_DATA PROVIDED_.

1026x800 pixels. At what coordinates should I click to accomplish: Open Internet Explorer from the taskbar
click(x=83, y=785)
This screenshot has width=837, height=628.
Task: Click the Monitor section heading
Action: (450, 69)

_EXERCISE GOAL_.
What is needed is a word-for-word copy of all the material.

_RESPONSE FOR THIS EXERCISE_.
1026x800 pixels. At what coordinates should I click to accomplish: Open Internet Explorer from the taskbar
click(x=83, y=785)
This screenshot has width=837, height=628.
Task: Click the Monitor section heading
Action: (450, 69)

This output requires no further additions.